- Born: Richard James Lundy August 14, 1907 Sault Ste. Marie, Michigan, U.S.
- Died: April 7, 1990 (aged 82) San Diego, California, U.S.
- Occupations: Animator, film director
- Employer(s): Walt Disney Productions (1929–1943) Walter Lantz Productions (1943–1949) MGM (1949–1953) Hanna-Barbera (1959–1973)
- Known for: Creation of Donald Duck

= Dick Lundy (animator) =

American animator and director (1907–1990)

Richard James Lundy (August 14, 1907 – April 7, 1990) was an American animator and film director who worked at several animation studios including Walt Disney Productions, MGM, Walter Lantz Productions, and Hanna-Barbera.

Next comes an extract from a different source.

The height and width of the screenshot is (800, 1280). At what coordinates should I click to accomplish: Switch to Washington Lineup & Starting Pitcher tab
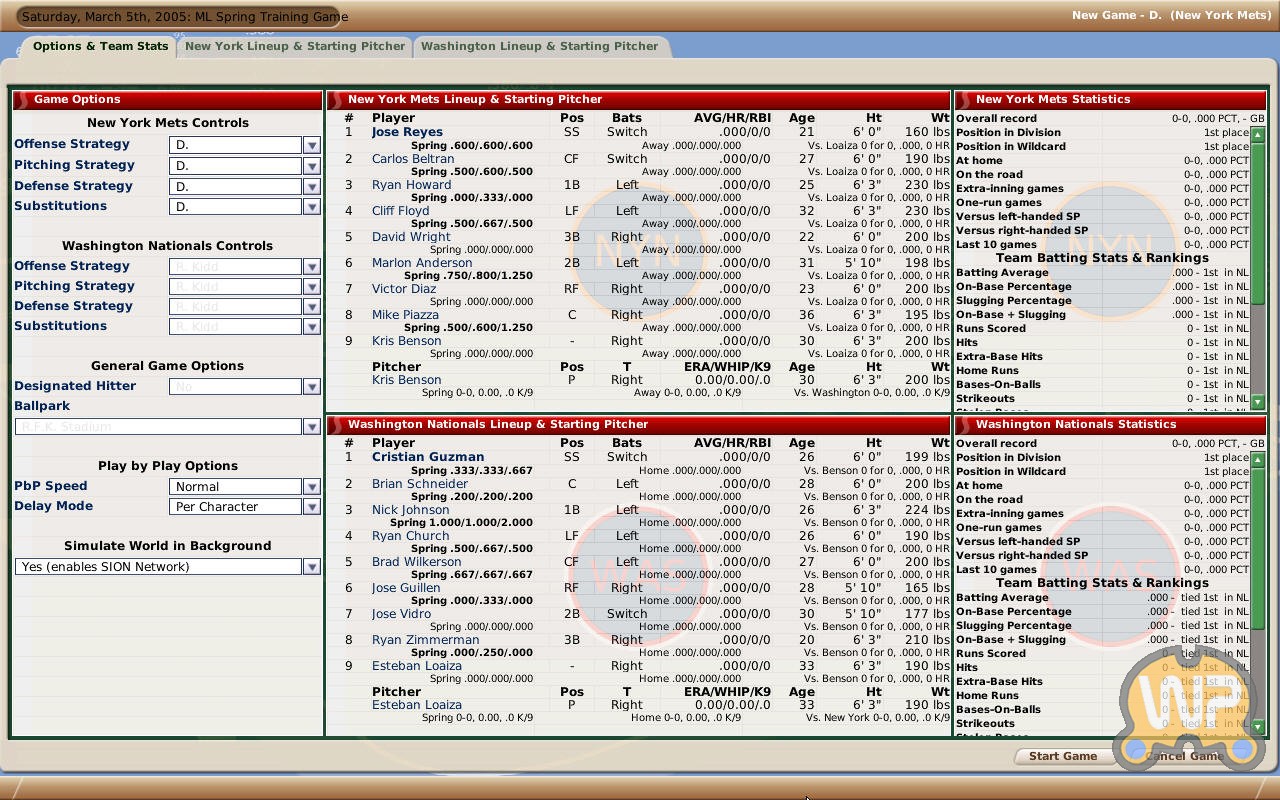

Lundy was a pioneer of personality animation and is best remembered as one of the creators of Donald Duck. Throughout his career, he worked as a primary animator on at least 60 films, both short and feature-length, and directed 51 shorts.

==Early life==

Lundy was born in Sault Ste. Marie, Michigan, to James and Minnie Lundy, their only child. Shortly after his birth the family moved to Detroit, where Lundy's father worked as an inspector for the Burroughs adding machine Company.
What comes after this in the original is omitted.